100% test coverage may be impossible, but this week I’ve found that striving for it has many benefits.
I’ve been working on a new project that’s based on the Pyramid framework. The framework creators claim 99% test coverage. The other developer and I thought that was pretty great, and decided that setting a similar goal for our project would be worth the trouble.
I don’t think I need to go into intimate details about why tests of the various forms (unit, functional, integration, systems, load, stress) are important (I will if somebody asks :)). I think it can be summed it up in a simple truth:
In the long run, writing tests saves you time, and makes your code stronger.
I’ve spent most of this week refactoring tests in an effort to get to that mythical 100% goal, and I’ve found the experience to be extremely fruitful.
Note: we’re using Nose to run the tests and generate the coverage report.
I’ve learned a lot.
I know much more about how Pyramid works (and it’s been refreshingly straight-forward). I’ve become a fan of WebTest, and intimately familiar with WebOb. All of this was a side-effect of the need to break down the tests into units that could be adequately run at the various levels, to touch all of the code. I had to dig into the APIs for each package to figure out how to test certain things, and again, at each level. Luckily, these particular packages are very well documented, and their code is relatively clean and easy to understand, so the process was much less arduous than it might have been given a different toolset.
I had to dig into protocol-level aspects of the application. Some of more opaque parts of Pyramid, WebOb, WSGI and HTTP required closer inspection. After this week, I know so much more about multi-part form encoding (MIME encoding technically, RFC 2046), file uploads (RFC 1867), and perhaps more importantly, how Pyramid and WebOb implement these concepts.

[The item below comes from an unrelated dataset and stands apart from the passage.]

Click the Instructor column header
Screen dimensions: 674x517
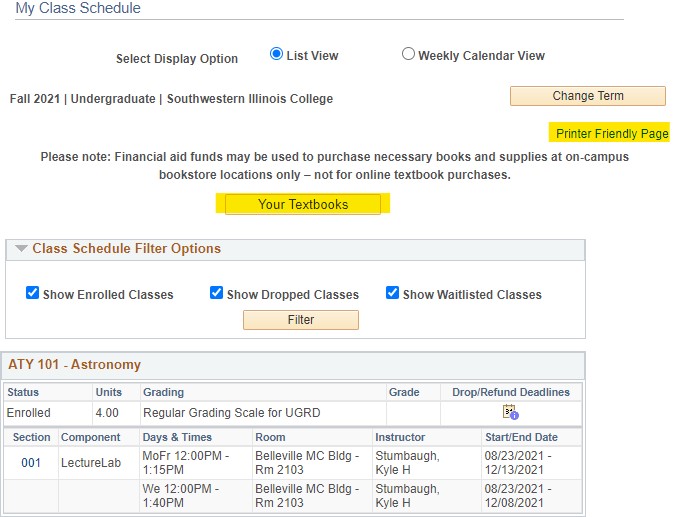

The separation between unit and functional testing became more obvious, and more than ever, I appreciate the need for them to be separate.
The code’s gotten better.
When faced with a line of code that wasn’t covered, I had to figure out why. The answer to ‘why’ forced me to re-evaluate the way the tests were written and think critically about how the application is structured.
This is, of course, in addition to the expected benefit of catching untested code. That untested code manifested in several ways:
- I found a handful of use cases that just weren’t being tested.
- I found some edge cases that were not being tested (accounted for in the code, but not being executed by the tests)
- I found API interfaces that were implemented but never executed.
- I found tests that were passing, but not testing what they were supposed to test.
- I found one specific edge case that was accounted for in the code, but it turned out to be effectively impossible.
What this amounts to is exposure of: false assumptions, bad tests, and some potential design flaws. In fixing and/or addressing them, the code has attained a new level of solidity. And even the tests themselves are a lot better than they were last week.
I’d have to say working toward 100% coverage, even if you can’t get there, is more than worth the effort. Just exposing one or two bad tests or use cases that were neglected is worth it, and I gained a lot more than that from this endeavor.
I started writing this yesterday morning, when I had one or two stubborn lines of code that kept eluding coverage. As of about 6 o’clock last night, I’ve actually achieved my goal of 100% test coverage. I need to do a bit more digging to make sure this isn’t a misleading number, but given what’s gone into getting here, I feel pretty confident that even if it’s not as impressive an achievement as it sounds, that it is a reflection of a very good test suite, and a well put together application.